Putting it all together
In 2019, LyondellBasell should generate EBITDA of about $5.9 billion. This should yield gross cash flow of about $4.9 billion, maintenance CAPEX should be about $1.2 billion, dividends should be about $1.5 billion, and growth CAPEX about $1.7 billion. This leaves about $.500 billion left for share repurchases.
Over the next 3 years, LYB should enjoy increased EBITDA and free cash flow driven by:
· New projects coming online and translating into increased EBITDA
· Refining earnings recovering from a very weak 2019
· Advanced Polymer Solutions realizing synergies
· Technology segment growth (I model 5%, annually)
· Growth CAPEX declining as their current slate of projects is completed.
· Optionality on O&P market tightening (but I do not model that)
These factors should lead to a dramatic increase in free cash flow available to return to shareholders.
Here is how it might play out*:
*These estimates assume O&P profitability declines 10% in 2020 and then returns to 2019 levels in 2021 and 2022.

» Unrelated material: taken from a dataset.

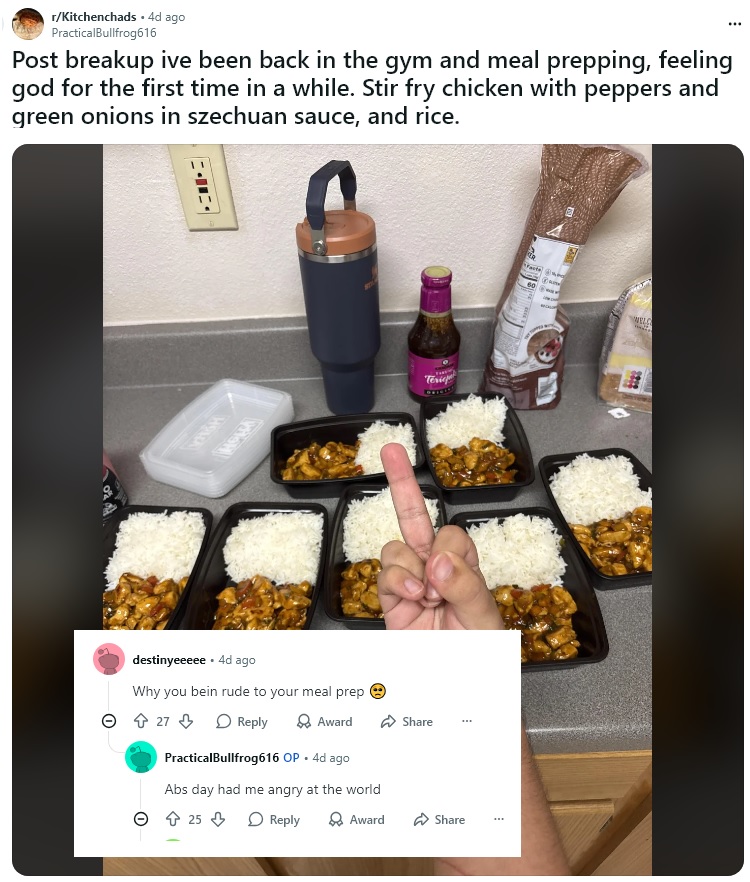Open r/Kitchenchads subreddit link
The image size is (750, 882).
pos(94,17)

If LYB earned $15.40 in 2022 and commanded its historical multiple of 9x, it would yield a $138 stock, up about 60% from today’s price. If it happened over 2.5 years, it would yield a CAGR of about 21% plus about 4% from the dividend, generating a total return of around 25% compounded.
Concerns and Risks
· New North American ethylene and polyethylene capacity came on line in H2 2019 and more is scheduled to come on in H1 2020. Spot prices in Q4, 2019 and Q1, 2020 have been weak – so Q1, 2020 may be weak and many analysts have been reducing their 2020 estimates.

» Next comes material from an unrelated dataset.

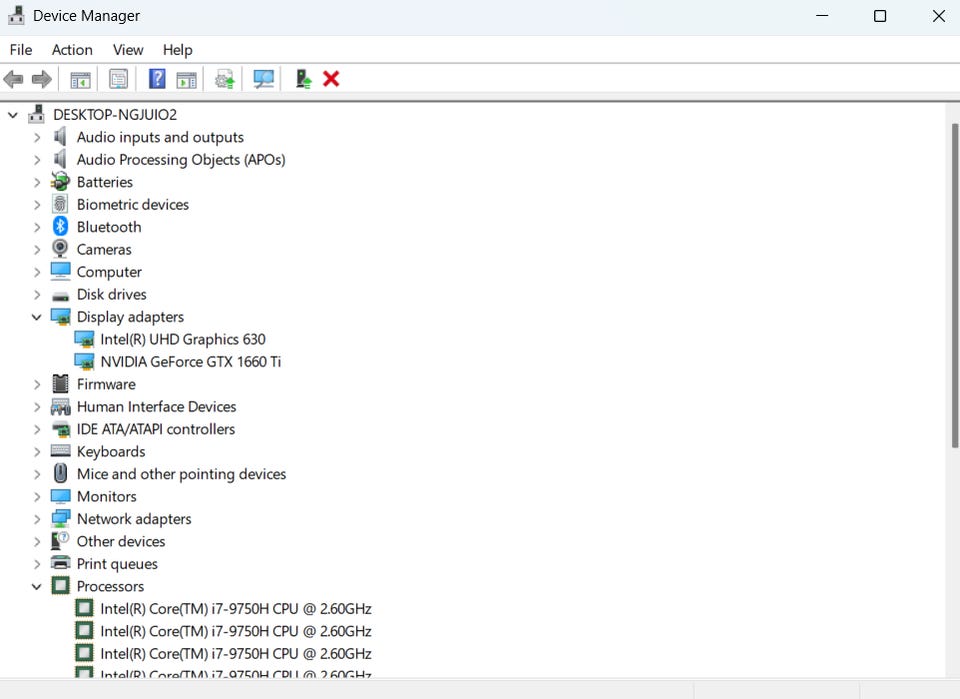Open the File menu

21,50
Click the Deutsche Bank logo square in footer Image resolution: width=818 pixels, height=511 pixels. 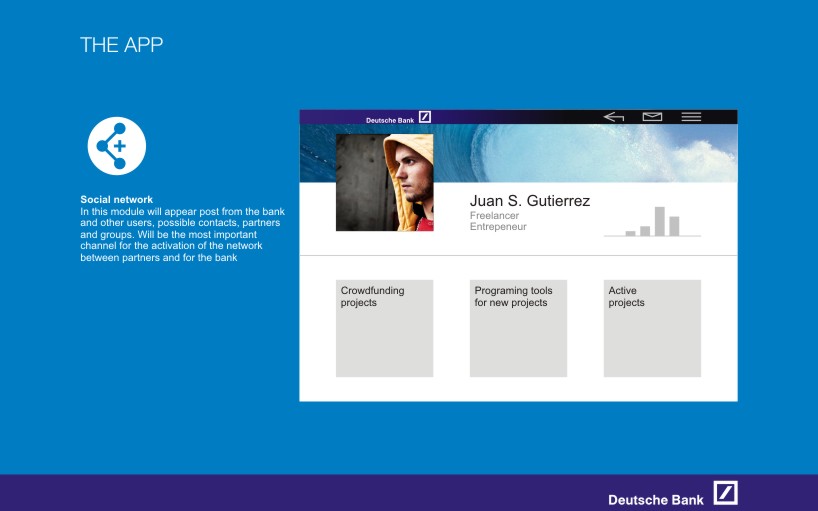725,493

· More trade disputes. 2019 Americas O&P demand was impacted by the US-China trade dispute.
· Weak auto sales. The auto market is an important end market for the Advanced Polymer Solutions business and some weakness in the 2019 results was attributed to a decline in worldwide auto sales.
· Sluggish overall demand. Even though about 2/3 of LYB’s products are used in consumables, a growing economy is definitely a plus.